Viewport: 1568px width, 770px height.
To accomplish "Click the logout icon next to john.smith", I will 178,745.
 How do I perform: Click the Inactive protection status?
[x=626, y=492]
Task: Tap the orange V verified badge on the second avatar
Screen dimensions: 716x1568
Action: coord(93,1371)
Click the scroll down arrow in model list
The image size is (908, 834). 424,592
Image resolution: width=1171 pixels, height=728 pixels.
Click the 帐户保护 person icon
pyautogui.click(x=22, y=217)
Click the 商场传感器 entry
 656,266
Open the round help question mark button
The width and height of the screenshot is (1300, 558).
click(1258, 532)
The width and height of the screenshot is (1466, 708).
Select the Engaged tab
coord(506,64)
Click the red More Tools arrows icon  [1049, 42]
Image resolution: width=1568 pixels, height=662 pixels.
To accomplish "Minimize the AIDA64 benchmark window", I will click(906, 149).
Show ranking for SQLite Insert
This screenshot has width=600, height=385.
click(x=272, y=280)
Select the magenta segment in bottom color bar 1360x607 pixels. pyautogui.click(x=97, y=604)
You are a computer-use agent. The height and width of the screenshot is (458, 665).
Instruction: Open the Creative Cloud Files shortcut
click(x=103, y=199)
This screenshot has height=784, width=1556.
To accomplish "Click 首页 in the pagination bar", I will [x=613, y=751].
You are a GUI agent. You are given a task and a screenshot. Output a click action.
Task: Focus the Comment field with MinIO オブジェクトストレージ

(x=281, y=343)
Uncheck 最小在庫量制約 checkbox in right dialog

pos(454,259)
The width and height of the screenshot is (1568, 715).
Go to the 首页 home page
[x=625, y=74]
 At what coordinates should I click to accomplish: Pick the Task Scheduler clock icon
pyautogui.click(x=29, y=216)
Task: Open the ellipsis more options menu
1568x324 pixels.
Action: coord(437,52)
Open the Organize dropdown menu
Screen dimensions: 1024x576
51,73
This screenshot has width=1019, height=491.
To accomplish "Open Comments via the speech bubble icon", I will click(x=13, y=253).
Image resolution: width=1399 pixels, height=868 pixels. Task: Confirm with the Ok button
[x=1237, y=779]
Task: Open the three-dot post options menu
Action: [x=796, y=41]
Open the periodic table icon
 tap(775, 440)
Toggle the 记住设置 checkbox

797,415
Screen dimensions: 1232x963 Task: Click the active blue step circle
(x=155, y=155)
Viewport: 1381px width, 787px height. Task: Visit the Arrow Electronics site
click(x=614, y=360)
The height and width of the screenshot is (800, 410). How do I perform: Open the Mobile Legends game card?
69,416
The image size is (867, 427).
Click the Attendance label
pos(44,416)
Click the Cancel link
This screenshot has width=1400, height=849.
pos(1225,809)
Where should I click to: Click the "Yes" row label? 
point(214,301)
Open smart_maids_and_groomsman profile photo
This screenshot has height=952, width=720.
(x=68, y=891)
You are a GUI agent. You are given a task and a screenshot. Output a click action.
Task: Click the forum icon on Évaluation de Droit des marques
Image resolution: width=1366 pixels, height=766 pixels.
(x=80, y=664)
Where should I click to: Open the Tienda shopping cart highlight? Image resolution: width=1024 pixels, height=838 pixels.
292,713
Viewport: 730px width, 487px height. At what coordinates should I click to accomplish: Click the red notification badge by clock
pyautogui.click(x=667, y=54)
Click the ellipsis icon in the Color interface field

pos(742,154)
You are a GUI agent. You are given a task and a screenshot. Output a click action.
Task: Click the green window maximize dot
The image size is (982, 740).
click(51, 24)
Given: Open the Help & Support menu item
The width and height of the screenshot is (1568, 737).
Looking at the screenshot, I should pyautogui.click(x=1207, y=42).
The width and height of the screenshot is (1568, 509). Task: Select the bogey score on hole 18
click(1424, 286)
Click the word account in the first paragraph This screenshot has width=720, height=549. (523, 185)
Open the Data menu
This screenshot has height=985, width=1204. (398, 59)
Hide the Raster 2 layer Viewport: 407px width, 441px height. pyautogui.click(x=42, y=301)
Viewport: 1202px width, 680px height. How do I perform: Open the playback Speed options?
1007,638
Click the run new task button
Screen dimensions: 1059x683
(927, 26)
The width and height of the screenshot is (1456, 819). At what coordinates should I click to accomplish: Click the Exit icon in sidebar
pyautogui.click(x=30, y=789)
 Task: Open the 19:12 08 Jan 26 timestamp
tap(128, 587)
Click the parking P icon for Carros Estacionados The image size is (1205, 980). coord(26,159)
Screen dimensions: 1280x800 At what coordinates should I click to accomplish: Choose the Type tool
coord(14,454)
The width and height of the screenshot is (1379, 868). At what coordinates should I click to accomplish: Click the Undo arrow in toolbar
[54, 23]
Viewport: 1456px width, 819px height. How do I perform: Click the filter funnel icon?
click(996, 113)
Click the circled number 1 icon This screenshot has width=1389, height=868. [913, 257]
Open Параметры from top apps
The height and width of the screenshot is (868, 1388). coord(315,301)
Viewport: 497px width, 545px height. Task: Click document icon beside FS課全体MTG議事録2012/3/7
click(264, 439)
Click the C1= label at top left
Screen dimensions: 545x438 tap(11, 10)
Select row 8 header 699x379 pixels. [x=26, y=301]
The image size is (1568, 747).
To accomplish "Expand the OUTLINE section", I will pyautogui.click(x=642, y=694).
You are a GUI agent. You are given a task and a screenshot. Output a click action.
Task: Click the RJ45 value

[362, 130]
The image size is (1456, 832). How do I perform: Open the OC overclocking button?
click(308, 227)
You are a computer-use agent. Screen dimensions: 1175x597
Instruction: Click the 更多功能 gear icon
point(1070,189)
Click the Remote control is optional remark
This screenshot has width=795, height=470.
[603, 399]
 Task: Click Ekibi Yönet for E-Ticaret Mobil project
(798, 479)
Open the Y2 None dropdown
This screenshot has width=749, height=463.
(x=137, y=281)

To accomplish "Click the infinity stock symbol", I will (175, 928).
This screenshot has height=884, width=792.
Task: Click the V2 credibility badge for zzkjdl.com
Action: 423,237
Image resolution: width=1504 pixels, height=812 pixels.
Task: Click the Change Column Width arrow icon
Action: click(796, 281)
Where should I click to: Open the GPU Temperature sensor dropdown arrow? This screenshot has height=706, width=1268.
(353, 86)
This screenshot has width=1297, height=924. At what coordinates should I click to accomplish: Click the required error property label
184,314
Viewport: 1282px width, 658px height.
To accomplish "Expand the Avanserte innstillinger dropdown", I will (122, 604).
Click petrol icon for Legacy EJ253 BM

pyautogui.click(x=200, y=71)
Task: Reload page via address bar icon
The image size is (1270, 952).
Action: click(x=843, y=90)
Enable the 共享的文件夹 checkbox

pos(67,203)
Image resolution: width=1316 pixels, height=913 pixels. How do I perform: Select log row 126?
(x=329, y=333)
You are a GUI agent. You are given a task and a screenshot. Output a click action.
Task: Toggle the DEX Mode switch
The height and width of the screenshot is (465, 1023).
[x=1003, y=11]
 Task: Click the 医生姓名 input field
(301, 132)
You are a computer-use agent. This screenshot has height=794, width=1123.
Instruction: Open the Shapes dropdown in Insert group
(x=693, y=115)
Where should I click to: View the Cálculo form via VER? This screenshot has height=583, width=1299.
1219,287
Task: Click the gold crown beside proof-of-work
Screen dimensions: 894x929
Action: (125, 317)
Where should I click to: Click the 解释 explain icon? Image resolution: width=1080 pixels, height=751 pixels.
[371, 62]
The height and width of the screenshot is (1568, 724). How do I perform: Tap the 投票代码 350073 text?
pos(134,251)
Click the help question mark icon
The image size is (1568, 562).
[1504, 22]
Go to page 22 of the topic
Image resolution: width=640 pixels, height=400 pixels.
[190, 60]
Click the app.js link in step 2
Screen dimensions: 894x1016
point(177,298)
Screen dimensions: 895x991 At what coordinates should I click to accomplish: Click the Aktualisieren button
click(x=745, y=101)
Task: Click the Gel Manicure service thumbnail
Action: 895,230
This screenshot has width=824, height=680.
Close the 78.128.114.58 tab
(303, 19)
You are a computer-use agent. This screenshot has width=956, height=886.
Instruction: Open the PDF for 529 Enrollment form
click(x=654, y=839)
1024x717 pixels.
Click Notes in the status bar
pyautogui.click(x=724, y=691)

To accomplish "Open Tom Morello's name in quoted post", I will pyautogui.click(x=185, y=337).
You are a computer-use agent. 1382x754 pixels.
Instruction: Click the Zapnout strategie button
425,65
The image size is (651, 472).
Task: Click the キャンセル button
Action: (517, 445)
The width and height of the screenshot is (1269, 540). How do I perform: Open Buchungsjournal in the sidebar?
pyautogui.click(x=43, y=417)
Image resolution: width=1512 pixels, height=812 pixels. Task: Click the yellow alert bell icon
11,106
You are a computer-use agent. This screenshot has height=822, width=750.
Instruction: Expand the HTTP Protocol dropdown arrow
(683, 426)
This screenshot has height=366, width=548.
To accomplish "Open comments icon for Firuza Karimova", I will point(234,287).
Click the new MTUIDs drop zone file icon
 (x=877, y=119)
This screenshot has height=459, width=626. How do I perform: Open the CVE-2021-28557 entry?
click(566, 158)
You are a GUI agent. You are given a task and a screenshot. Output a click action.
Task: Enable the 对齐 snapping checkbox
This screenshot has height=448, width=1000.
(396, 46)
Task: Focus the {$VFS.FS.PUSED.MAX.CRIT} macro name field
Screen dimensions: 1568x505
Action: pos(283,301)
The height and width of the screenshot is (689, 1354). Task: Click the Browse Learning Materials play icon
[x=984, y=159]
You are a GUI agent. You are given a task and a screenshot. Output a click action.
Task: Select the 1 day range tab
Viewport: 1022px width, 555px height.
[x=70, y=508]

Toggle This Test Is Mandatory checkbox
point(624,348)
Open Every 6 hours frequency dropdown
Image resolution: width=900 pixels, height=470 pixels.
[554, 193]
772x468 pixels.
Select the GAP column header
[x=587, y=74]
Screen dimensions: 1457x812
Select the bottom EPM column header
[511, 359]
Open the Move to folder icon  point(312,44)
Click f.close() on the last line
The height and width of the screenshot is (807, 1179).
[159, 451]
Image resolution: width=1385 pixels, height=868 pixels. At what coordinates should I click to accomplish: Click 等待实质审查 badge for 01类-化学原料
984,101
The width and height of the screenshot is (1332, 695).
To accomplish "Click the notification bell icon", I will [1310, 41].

КРАТКОЕ ЗАДАНИЕ: Выведите в виде нумерованного списка строки записей, начиная с самой первой и заканчивая строкой с «The image size is (908, 834). 424,592» включительно. Пустые строки не включайте.

ОЖИДАЕМЫЙ ОТВЕТ:
1. Viewport: 1568px width, 770px height.
2. To accomplish "Click the logout icon next to john.smith", I will 178,745.
3.  How do I perform: Click the Inactive protection status?
4. [x=626, y=492]
5. Task: Tap the orange V verified badge on the second avatar
6. Screen dimensions: 716x1568
7. Action: coord(93,1371)
8. Click the scroll down arrow in model list
9. The image size is (908, 834). 424,592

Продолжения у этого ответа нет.